> TEXT EXCERPT:
My most enduring blog post ever, on stage kissing, continues to recieve questions and comments on a regular basis. In fact, it received two just this week.
One of them was unique, however. I got a question from soneone on the other side of the kissing situation; I heard from the partner of an actress that will have to kiss someone on stage in the near future. I have never been approached by someone from this angle of the issues before. I thought it deserved its own post. Here are the comments:
My girlfriend is acting in a play that calls for a wedding scene kiss. I've never been involved in theatre and the thought of her having to do romantic scenes did not bother me until she was actually cast in one. I understand that it is a portrayal of her character's emotions and not her own. She is very trustworthy and I know she doesn't have feelings for the other guy. I'm just having a hard time with the fact that it is still a real kiss, and I can't help but feel like I am sharing her with someone else. This probably sounds lame to experienced actors, but I have never dealt with this kind of thing before and I just haven't been able to feel secure about it. She plans to pursue acting as a career and I plan on staying with her, so I need to figure it out somehow, since there will probably be more intense romance roles in the future. I am sure this is a problem with many actors' dating partners/spouses who are not in theatre.
If you have any advice I would really appreciate it, maybe you know an actor with a partner who has gotten over issues with this. Her play opens in two days and I'm kind of freaking out about how I will react. I'm doing alright knowing she is kissing in rehearsals but I don't know what to expect when I actually see it happen. This is the best role she has ever gotten and I need to be supportive.
To begin with, I am naming this anonymous poster, "Pat", because it will be easier to use a name when referencing.
So I will say to Pat that you have the makings of the correct attitide. You do want to be supportive of your girlfriend as she pursues acting. And you do not want to limit her future roles by insisting she not kiss anyone, or by making her uncomfortable with doing so. I have worked with married actresses who insist on kising only their husbands, and scenes have to be rewritten, and it is just akward and time consuming. Fight this urge. She will not appear artistic or professional if she has that albatross around her neck. But you seem already to know this. Go with that feeling.

Entries on target coordinates:

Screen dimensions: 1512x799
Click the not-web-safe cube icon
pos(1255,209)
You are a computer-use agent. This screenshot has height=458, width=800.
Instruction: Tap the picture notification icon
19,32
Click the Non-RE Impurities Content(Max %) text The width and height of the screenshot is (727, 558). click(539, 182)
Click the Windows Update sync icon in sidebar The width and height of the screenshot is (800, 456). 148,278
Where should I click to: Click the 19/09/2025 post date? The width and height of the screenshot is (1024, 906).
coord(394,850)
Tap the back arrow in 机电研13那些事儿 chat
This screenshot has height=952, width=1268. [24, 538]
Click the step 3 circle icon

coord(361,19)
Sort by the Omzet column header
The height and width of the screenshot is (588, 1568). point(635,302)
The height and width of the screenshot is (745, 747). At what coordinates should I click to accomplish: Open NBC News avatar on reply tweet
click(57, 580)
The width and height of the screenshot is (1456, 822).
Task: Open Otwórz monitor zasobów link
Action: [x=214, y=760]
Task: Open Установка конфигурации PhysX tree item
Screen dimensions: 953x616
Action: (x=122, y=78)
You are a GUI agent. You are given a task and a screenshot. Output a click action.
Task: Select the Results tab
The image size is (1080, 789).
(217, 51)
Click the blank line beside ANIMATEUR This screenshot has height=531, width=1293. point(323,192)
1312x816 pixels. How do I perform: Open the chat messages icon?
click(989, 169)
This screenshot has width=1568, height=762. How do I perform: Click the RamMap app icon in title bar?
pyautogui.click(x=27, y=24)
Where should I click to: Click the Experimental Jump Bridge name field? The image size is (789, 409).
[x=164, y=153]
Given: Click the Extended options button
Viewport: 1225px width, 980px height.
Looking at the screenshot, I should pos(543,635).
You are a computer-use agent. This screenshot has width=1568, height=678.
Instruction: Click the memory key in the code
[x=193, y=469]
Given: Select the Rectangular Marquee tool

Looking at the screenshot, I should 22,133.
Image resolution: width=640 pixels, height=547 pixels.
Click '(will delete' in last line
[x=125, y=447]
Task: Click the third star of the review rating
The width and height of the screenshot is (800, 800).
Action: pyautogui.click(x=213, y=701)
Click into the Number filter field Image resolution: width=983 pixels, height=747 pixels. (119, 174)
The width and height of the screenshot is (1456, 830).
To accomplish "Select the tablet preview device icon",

> GOALS:
[1] Copy the stage kissing text from the words "My most enduring" through the words "just this week.", changing "blog post" to "article".
[2] In the stage kissing text, how soon does the girlfriend's play open?

> SOLUTIONS BY TASK:
[1]
My most enduring article ever, on stage kissing, continues to recieve questions and comments on a regular basis. In fact, it received two just this week.

[2] In two days.